-- START --
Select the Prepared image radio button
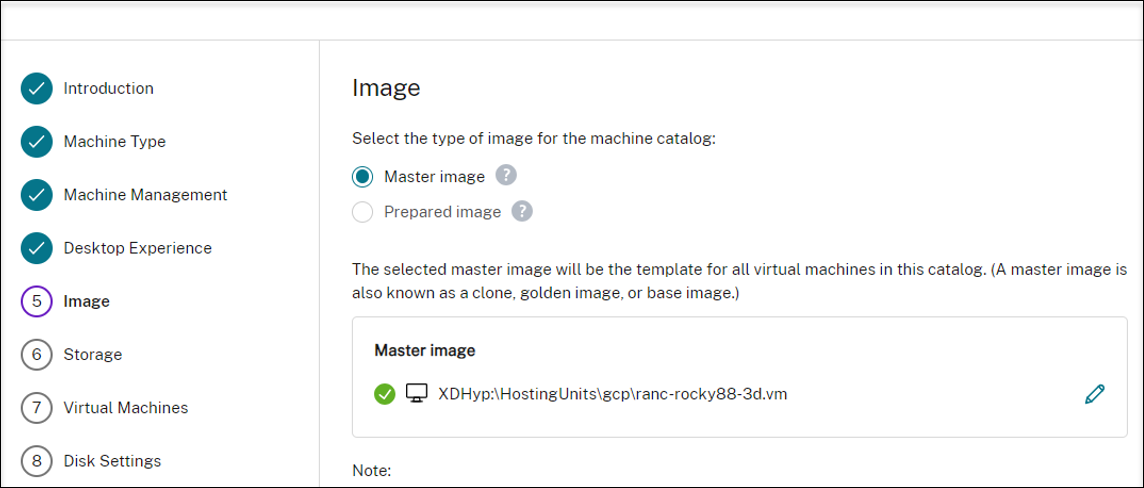Viewport: 1144px width, 488px height. (x=363, y=212)
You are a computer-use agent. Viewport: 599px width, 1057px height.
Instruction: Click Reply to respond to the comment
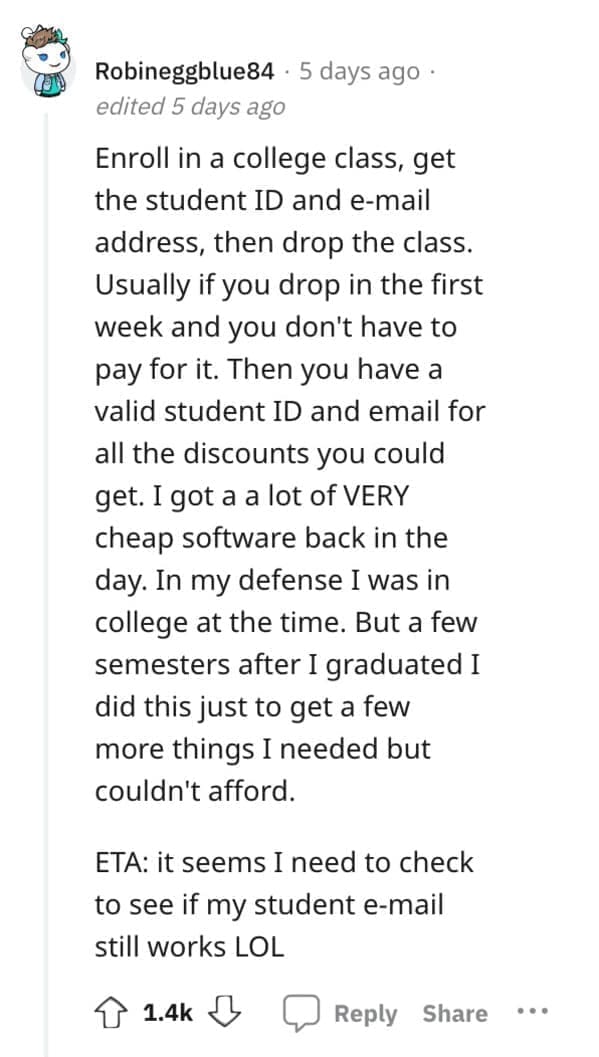(x=366, y=1013)
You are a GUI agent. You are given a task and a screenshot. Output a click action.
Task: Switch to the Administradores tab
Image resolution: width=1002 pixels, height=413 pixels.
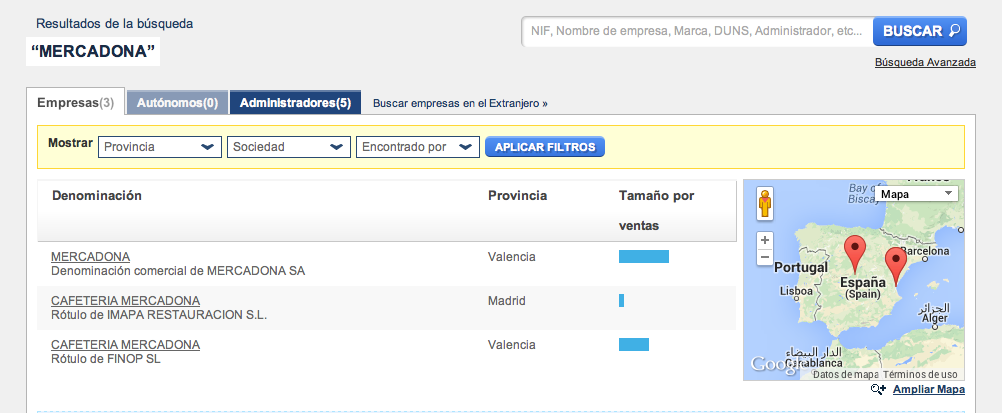[295, 102]
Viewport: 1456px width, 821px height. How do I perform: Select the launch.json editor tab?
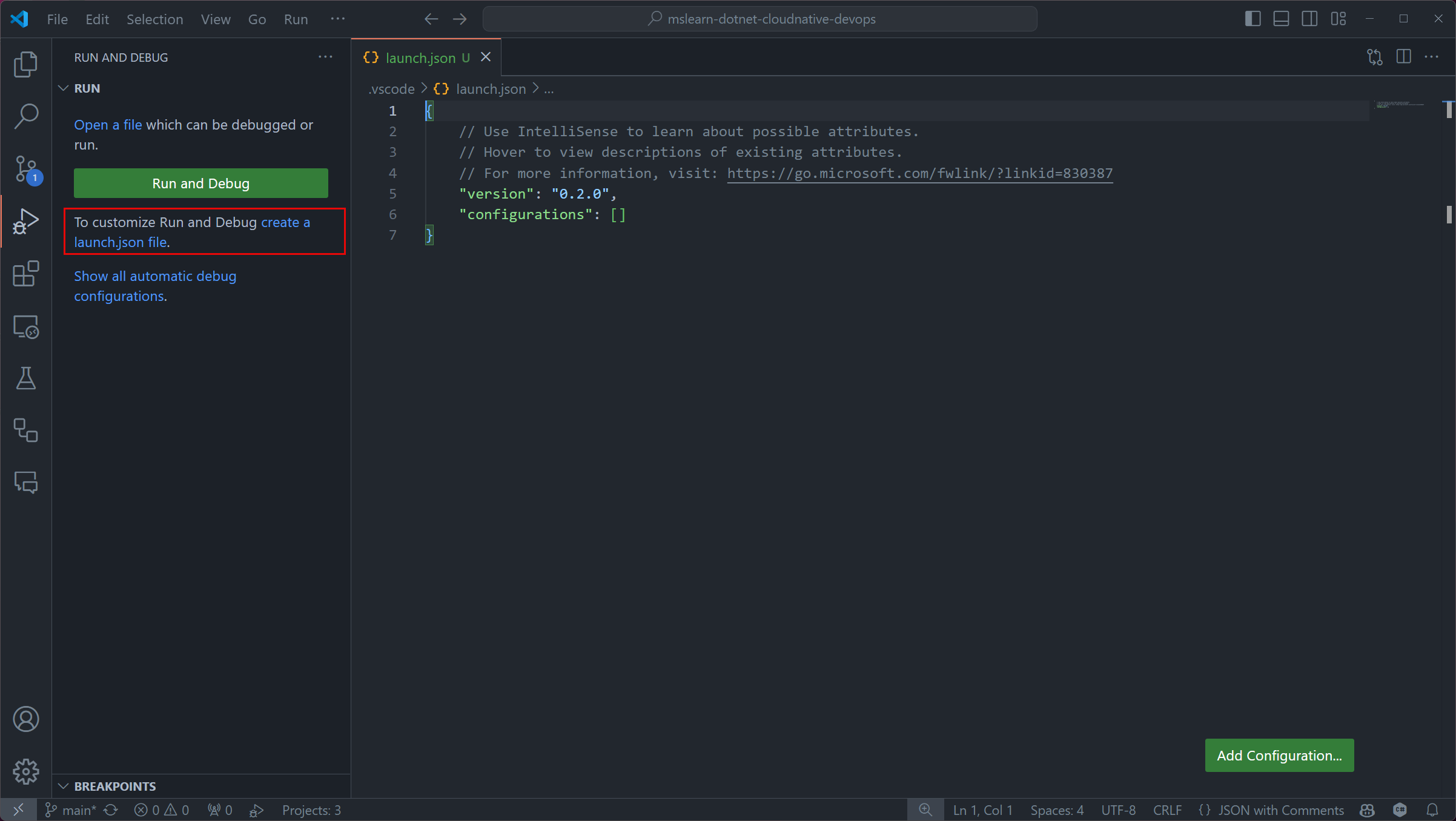(420, 58)
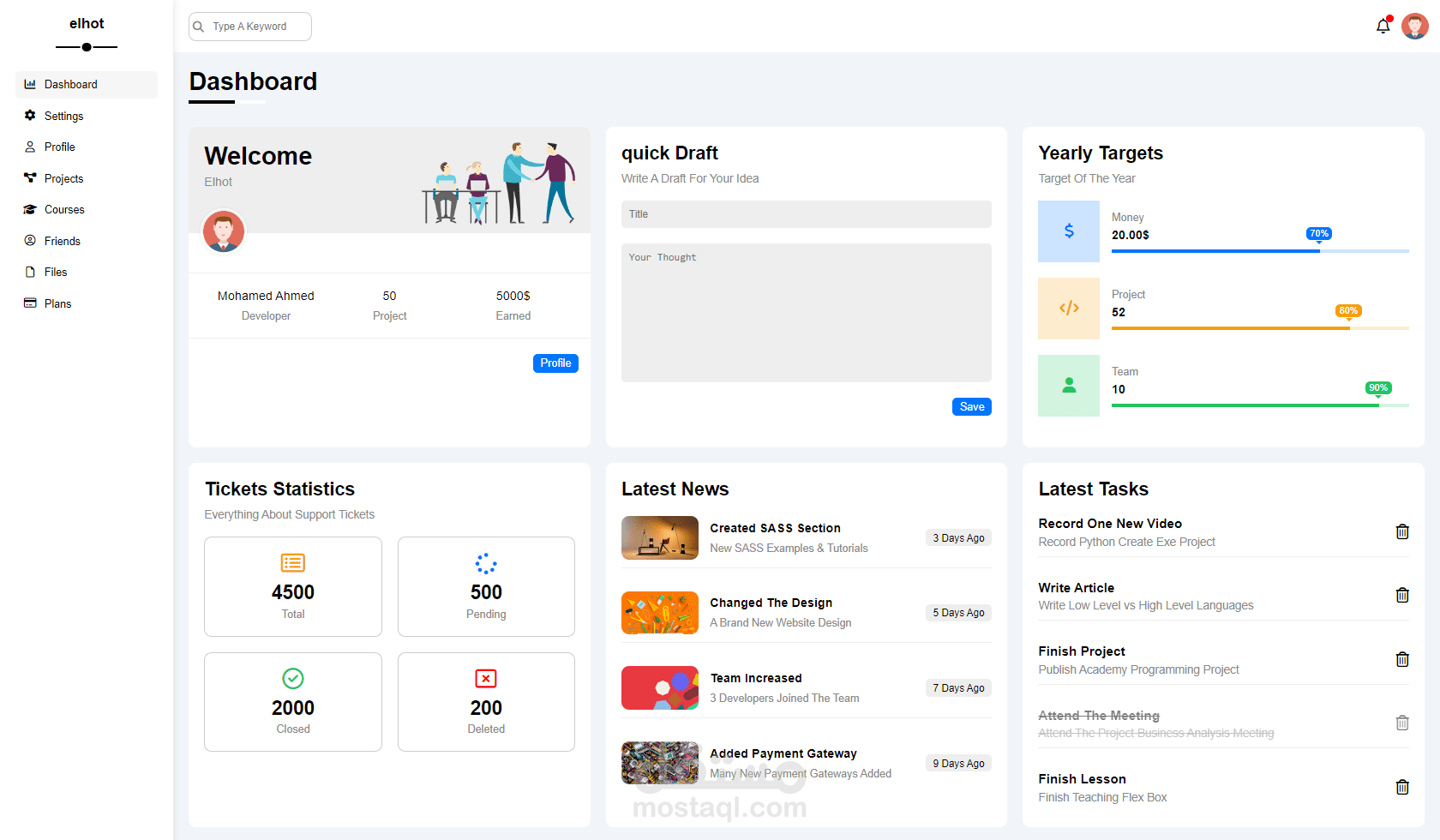Click the dollar icon beside Money target
1440x840 pixels.
point(1068,231)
-- END --
* **TASK DETAILS**
Rewrite the lines above as a JSON list of strings, one string per line, with blank lines dropped and the pictures left out.

* **CORRECT ANSWER**
[
  "Select the Prepared image radio button",
  "Viewport: 1144px width, 488px height. (x=363, y=212)",
  "You are a computer-use agent. Viewport: 599px width, 1057px height.",
  "Instruction: Click Reply to respond to the comment",
  "(x=366, y=1013)",
  "You are a GUI agent. You are given a task and a screenshot. Output a click action.",
  "Task: Switch to the Administradores tab",
  "Image resolution: width=1002 pixels, height=413 pixels.",
  "[295, 102]",
  "Viewport: 1456px width, 821px height. How do I perform: Select the launch.json editor tab?",
  "(420, 58)",
  "Click the dollar icon beside Money target",
  "1440x840 pixels.",
  "point(1068,231)"
]